Horses (supposed to be used in ruminants as a coccidiostat and has a postive effect on FCE and rumen fermentation)
CS - equine monensin toxicity
- neuronal, skeletal mm and cardiac mm effects of ionophores
- likely that the susceptibility is due to low first pass metabolism in horses compared to ruminants making systemic bioavailabilty of this drug much higher THAN in sheep.
What is pyrethrum toxic to and what is it?
- derived from chrysanthemum
- derivatives are synthetic pyrethroids (e.g. permethrin)
- toxic to cats (intended for insecticide tx in dogs) as an over the counter flea product
Outline pyrethrum toxicity in cats
- cats much more sensitive to the toxic effects of these products than dogs
- probably due to ineffective metabolism (they lack a glucoronidyl transferase enzymes)

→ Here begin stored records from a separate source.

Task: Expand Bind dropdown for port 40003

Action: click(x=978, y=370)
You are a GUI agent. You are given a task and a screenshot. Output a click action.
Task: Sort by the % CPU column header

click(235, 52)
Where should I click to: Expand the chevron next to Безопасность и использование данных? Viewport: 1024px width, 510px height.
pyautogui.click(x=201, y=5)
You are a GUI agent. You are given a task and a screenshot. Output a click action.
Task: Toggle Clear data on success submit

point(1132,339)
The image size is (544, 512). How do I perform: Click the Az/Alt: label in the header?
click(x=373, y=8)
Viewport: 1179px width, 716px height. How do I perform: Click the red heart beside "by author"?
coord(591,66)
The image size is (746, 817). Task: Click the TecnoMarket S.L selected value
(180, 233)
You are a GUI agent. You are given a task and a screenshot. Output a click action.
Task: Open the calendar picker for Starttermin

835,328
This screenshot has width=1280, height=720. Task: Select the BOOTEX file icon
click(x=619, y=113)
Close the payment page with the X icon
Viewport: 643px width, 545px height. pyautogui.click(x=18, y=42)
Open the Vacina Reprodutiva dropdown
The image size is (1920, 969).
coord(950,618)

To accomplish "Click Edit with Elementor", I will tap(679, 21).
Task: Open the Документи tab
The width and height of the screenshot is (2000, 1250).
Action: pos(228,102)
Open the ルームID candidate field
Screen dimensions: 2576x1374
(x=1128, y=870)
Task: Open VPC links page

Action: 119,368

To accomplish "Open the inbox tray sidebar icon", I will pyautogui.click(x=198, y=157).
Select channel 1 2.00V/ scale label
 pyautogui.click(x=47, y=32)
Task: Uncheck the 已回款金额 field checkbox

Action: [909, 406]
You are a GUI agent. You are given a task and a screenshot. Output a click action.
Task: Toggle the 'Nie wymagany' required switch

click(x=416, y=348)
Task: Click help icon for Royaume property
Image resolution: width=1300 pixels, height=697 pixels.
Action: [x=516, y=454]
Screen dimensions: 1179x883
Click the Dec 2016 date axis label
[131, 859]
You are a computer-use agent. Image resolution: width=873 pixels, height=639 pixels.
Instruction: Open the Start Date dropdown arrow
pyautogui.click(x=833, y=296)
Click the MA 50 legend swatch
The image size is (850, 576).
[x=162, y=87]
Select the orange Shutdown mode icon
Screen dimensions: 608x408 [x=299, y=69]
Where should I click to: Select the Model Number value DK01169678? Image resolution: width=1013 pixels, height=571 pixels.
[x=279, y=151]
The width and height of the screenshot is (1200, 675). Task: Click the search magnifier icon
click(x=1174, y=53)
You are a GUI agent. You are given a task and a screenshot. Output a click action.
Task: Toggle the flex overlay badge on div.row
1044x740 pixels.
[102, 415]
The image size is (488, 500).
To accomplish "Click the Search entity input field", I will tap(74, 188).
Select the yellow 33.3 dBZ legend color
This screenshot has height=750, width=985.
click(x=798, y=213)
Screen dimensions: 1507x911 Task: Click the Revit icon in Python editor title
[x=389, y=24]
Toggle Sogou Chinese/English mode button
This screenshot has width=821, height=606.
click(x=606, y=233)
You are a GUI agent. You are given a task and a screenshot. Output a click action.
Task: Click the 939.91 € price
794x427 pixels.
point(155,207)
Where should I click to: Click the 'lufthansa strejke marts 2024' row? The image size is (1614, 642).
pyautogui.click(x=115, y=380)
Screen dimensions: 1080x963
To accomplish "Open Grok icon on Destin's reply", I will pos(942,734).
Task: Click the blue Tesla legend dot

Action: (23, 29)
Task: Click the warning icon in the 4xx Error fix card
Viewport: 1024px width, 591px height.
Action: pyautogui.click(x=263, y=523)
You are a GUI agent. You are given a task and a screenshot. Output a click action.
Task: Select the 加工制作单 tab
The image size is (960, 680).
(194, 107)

- target of drug is voltage dependent sodim channel and it leads to repetitive neuron firing (animals show hyper-excitability--> convulsions)
- incidence of accidental toxicity in cats treated with these products is high despite the fact they are clearly labelled as being toxic to cats
Outline collie and collie-type dog toxcitiy to ivermectin
- PGP efflux pump for drugs is expressed in tumour cells (MDR1 gene)
- also expressed in other tissues including brain capillary endothelial cells (normally prevents entry to brain)
- deletion mutation of PGP product of MDR1 gene
- substrates for transporter: ivermectin, loperamide, vincristine, cyclopsporine A
What can happen to horses tx with potentiated sulphonamides?
- idiosyncratic reaction of cardiac arrhythmias as cardiac repolarisation affected
- horse may become ataxic, fall down to ground, paddle, stop breathing etc
- Case study: when given IV in combination with pheylbutazone anti-inflammatory. As both highly protein bound, both acidic so bound to same site on albumin. Consecutive admin --> increased free drug concentration. Increased likelihood of acute cardiac toxicity. Horse died.